_Given exercise_
Please render the lines as a numbered list, starting from the line containing "Open the Oxygen" and continuing through the final line, with both of those lines included and any blank lines omitted.

* * * * * * *

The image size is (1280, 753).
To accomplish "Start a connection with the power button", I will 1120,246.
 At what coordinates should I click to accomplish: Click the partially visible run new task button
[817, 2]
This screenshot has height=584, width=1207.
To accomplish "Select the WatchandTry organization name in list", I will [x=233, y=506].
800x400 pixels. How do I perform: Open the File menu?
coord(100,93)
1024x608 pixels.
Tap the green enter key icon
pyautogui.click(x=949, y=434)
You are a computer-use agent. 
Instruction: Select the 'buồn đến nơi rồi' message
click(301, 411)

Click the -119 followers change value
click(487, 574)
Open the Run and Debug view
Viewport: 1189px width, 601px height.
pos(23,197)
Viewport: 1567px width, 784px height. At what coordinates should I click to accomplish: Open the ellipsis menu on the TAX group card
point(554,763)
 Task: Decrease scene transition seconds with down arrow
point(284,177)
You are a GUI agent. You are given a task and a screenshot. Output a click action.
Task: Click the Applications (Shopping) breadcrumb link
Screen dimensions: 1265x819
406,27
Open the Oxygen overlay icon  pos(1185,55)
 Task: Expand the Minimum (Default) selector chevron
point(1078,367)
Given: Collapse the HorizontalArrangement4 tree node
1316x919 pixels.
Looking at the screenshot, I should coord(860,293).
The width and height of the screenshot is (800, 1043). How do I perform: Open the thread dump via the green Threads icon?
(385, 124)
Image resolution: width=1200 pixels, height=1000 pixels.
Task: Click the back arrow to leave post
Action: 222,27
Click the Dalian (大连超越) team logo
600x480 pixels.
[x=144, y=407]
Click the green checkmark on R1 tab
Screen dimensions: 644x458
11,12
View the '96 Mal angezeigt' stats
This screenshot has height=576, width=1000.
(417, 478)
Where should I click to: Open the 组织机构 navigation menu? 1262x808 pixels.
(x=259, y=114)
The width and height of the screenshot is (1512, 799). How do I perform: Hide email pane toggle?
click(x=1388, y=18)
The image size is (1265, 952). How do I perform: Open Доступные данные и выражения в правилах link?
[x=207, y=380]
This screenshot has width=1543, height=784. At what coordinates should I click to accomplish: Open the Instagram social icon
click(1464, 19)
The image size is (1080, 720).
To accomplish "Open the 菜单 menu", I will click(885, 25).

* * * * * * *

_Task answer_
1. Open the Oxygen overlay icon  pos(1185,55)
2.  Task: Expand the Minimum (Default) selector chevron
3. point(1078,367)
4. Given: Collapse the HorizontalArrangement4 tree node
5. 1316x919 pixels.
6. Looking at the screenshot, I should coord(860,293).
7. The width and height of the screenshot is (800, 1043). How do I perform: Open the thread dump via the green Threads icon?
8. (385, 124)
9. Image resolution: width=1200 pixels, height=1000 pixels.
10. Task: Click the back arrow to leave post
11. Action: 222,27
12. Click the Dalian (大连超越) team logo
13. 600x480 pixels.
14. [x=144, y=407]
15. Click the green checkmark on R1 tab
16. Screen dimensions: 644x458
17. 11,12
18. View the '96 Mal angezeigt' stats
19. This screenshot has height=576, width=1000.
20. (417, 478)
21. Where should I click to: Open the 组织机构 navigation menu? 1262x808 pixels.
22. (x=259, y=114)
23. The width and height of the screenshot is (1512, 799). How do I perform: Hide email pane toggle?
24. click(x=1388, y=18)
25. The image size is (1265, 952). How do I perform: Open Доступные данные и выражения в правилах link?
26. [x=207, y=380]
27. This screenshot has width=1543, height=784. At what coordinates should I click to accomplish: Open the Instagram social icon
28. click(1464, 19)
29. The image size is (1080, 720).
30. To accomplish "Open the 菜单 menu", I will click(885, 25).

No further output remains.